# DATA FOR THE TASK

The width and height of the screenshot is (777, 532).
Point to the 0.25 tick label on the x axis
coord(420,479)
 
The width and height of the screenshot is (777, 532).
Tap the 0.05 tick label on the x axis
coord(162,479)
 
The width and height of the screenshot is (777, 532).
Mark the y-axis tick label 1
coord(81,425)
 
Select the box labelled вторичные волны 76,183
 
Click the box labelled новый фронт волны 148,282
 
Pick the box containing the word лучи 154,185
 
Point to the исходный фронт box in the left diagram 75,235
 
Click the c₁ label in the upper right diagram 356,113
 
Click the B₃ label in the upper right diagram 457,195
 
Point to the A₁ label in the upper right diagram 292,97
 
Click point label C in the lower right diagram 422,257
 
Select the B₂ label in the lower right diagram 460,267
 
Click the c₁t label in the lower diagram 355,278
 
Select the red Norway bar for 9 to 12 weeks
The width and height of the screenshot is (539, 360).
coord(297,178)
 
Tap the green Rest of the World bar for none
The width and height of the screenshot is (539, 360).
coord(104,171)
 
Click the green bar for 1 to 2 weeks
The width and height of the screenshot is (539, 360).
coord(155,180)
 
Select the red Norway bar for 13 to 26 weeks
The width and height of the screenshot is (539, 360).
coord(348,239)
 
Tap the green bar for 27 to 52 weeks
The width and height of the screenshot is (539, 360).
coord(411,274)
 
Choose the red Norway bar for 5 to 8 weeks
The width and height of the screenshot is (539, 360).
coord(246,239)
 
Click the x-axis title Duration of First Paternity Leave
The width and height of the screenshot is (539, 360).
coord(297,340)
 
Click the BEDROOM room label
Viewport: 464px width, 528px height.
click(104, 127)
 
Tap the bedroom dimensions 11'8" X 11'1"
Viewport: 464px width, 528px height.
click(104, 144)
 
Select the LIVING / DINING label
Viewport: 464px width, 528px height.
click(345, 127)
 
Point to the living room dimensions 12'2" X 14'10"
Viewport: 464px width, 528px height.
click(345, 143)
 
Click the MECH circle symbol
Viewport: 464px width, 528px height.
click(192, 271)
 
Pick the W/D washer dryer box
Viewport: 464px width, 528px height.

# GIVEN EXERCISE
Repeat the lines of the listing above verbatim, from the line containing "Click the BEDROOM room label" through the end of the listing.

# RESPONSE BELOW
Click the BEDROOM room label
Viewport: 464px width, 528px height.
click(104, 127)
 
Tap the bedroom dimensions 11'8" X 11'1"
Viewport: 464px width, 528px height.
click(104, 144)
 
Select the LIVING / DINING label
Viewport: 464px width, 528px height.
click(345, 127)
 
Point to the living room dimensions 12'2" X 14'10"
Viewport: 464px width, 528px height.
click(345, 143)
 
Click the MECH circle symbol
Viewport: 464px width, 528px height.
click(192, 271)
 
Pick the W/D washer dryer box
Viewport: 464px width, 528px height.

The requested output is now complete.